(STATED PROBLEM 1)
Copy the entries verbatim, from the line holding "You are a GUI" through the line holding "point(326,356)", inclusive, and give only those lines.

(EXCERPTED TEXT)

This neural network has 1 neuron only whose weight is set to 1 and bias is 0. With the 2-point training set {(-a, 0), (a, 1)}, the binary_crossentropy is just
-1/2 [ log(1 - 1/(1+exp(a)) ) + log( 1/(1+exp(-a)) ) ] = log(1+exp(-a))
So the cross-entropy should decrease as a increases, as illustrated in orange ('my') above. Is there some Keras/Tensorflow/Python setup I can change to increase its precision? Or am I mistaken somewhere? I'd appreciate any suggestions/comments/answers.
TL;DR version: the probability values (i.e. the outputs of sigmoid function) are clipped due to numerical stability when computing the loss function.
If you inspect the source code, you would find that using binary_crossentropy as the loss would result in a call to binary_crossentropy function in losses.py file:
def binary_crossentropy(y_true, y_pred):
return K.mean(K.binary_crossentropy(y_true, y_pred), axis=-1)
which in turn, as you can see, calls the equivalent backend function. In case of using Tensorflow as the backend, that would result in a call to binary_crossentropy function in tensorflow_backend.py file:
def binary_crossentropy(target, output, from_logits=False):
""" Docstring ..."""

(STATED PROBLEM 2)
Repeat the Keras cross-entropy text word for word, in full.

(TASK INPUTS)
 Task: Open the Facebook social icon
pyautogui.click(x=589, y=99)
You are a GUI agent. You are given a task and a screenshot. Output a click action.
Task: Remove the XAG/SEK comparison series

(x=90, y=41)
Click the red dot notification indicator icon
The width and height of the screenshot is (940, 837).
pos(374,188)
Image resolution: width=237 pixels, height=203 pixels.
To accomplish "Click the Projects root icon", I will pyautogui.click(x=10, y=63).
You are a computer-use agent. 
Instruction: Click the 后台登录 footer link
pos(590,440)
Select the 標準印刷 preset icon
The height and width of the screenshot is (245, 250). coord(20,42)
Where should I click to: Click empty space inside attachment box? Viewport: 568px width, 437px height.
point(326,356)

==

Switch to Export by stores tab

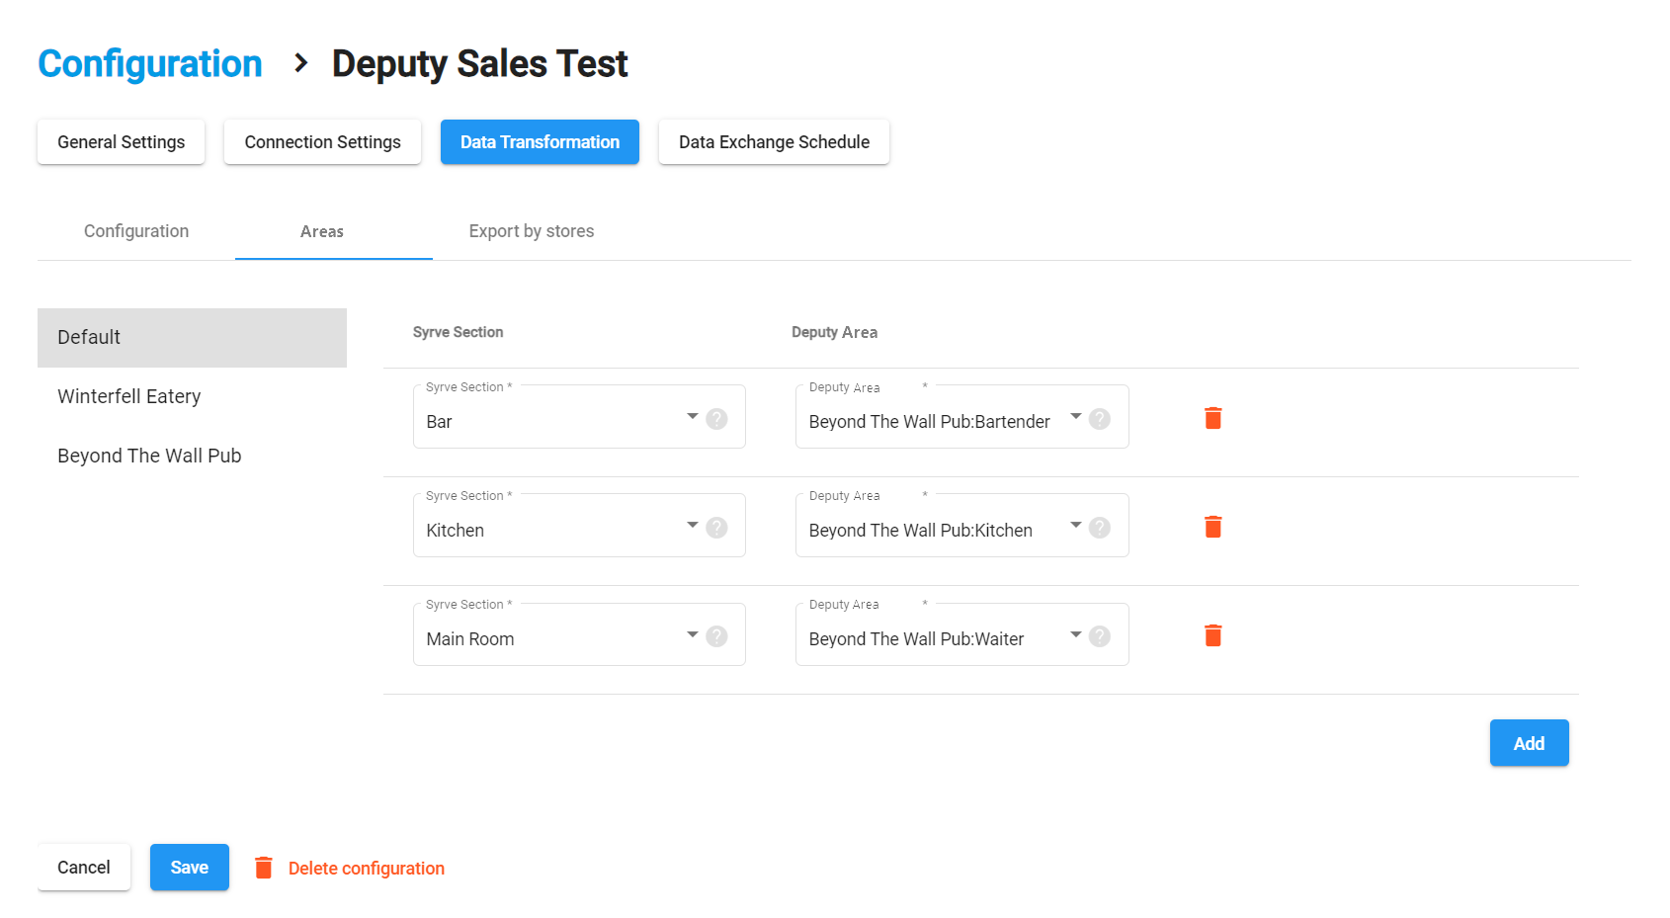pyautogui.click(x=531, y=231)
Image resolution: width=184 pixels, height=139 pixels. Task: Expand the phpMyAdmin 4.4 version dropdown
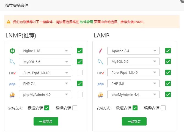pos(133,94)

(FULL ANSWER 1)
You are a GUI agent. You are given a task and a screenshot. Output a click action.
Task: Remove the XAG/SEK comparison series

(x=90, y=41)
Click the red dot notification indicator icon
The width and height of the screenshot is (940, 837).
pos(374,188)
Image resolution: width=237 pixels, height=203 pixels.
To accomplish "Click the Projects root icon", I will pyautogui.click(x=10, y=63).
You are a computer-use agent. 
Instruction: Click the 后台登录 footer link
pos(590,440)
Select the 標準印刷 preset icon
The height and width of the screenshot is (245, 250). coord(20,42)
Where should I click to: Click empty space inside attachment box? Viewport: 568px width, 437px height.
point(326,356)

(FULL ANSWER 2)
This neural network has 1 neuron only whose weight is set to 1 and bias is 0. With the 2-point training set {(-a, 0), (a, 1)}, the binary_crossentropy is just
-1/2 [ log(1 - 1/(1+exp(a)) ) + log( 1/(1+exp(-a)) ) ] = log(1+exp(-a))
So the cross-entropy should decrease as a increases, as illustrated in orange ('my') above. Is there some Keras/Tensorflow/Python setup I can change to increase its precision? Or am I mistaken somewhere? I'd appreciate any suggestions/comments/answers.
TL;DR version: the probability values (i.e. the outputs of sigmoid function) are clipped due to numerical stability when computing the loss function.
If you inspect the source code, you would find that using binary_crossentropy as the loss would result in a call to binary_crossentropy function in losses.py file:
def binary_crossentropy(y_true, y_pred):
return K.mean(K.binary_crossentropy(y_true, y_pred), axis=-1)
which in turn, as you can see, calls the equivalent backend function. In case of using Tensorflow as the backend, that would result in a call to binary_crossentropy function in tensorflow_backend.py file:
def binary_crossentropy(target, output, from_logits=False):
""" Docstring ..."""